» TASK TO COMPLETE
Would you please output, word for word, the span of the listing below that opens on the line containing "You are a GUI" and closes on the line containing "Task: Go to About / Help section"? Include both ends and nothing more.

» SOURCE MATERIAL
====================
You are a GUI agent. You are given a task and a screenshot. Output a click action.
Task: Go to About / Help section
====================
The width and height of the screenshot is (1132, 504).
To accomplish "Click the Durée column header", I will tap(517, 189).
====================
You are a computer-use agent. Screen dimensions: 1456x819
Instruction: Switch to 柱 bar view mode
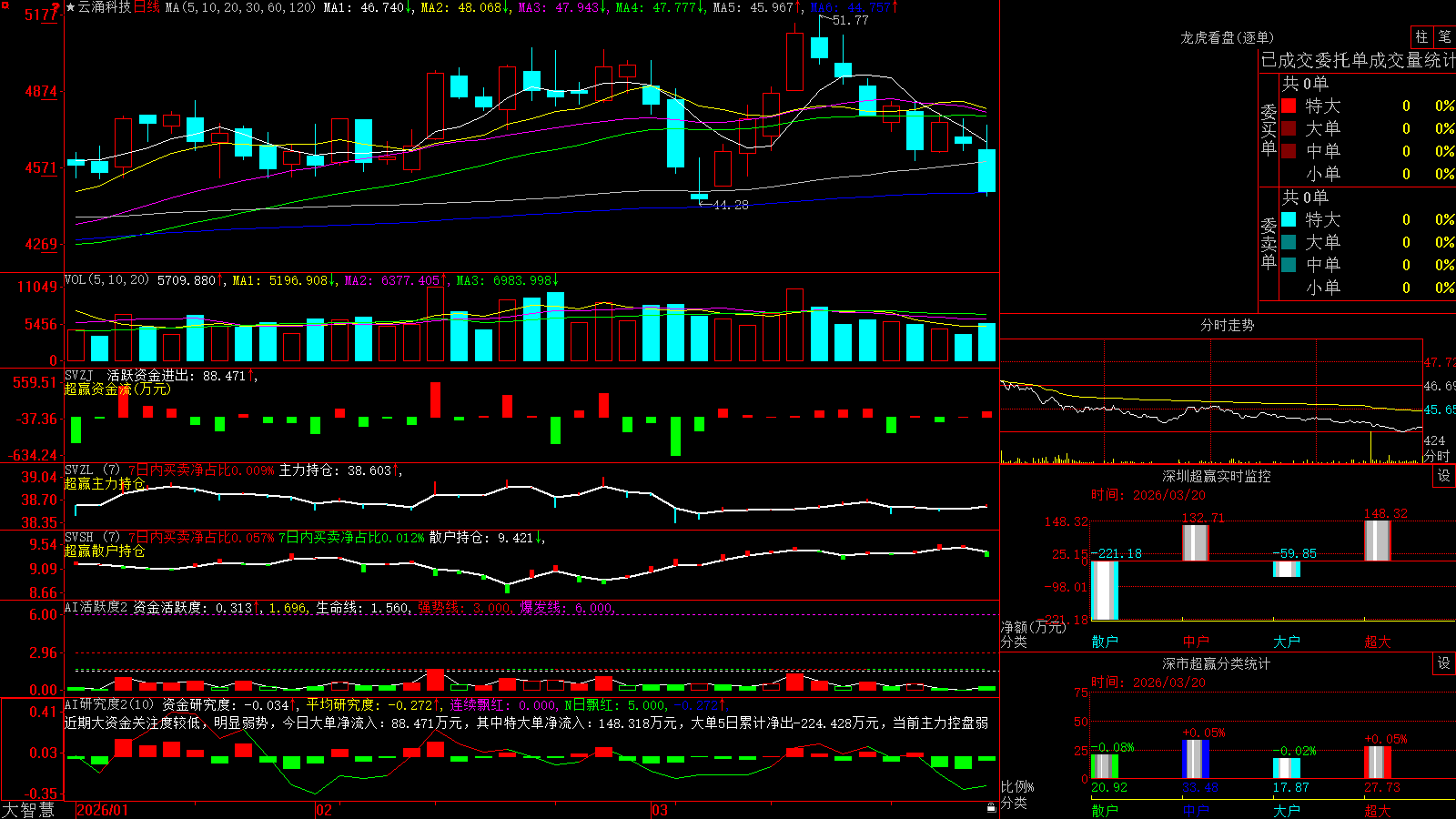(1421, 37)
====================
» ANSWER SECTION
You are a GUI agent. You are given a task and a screenshot. Output a click action.
Task: Go to About / Help section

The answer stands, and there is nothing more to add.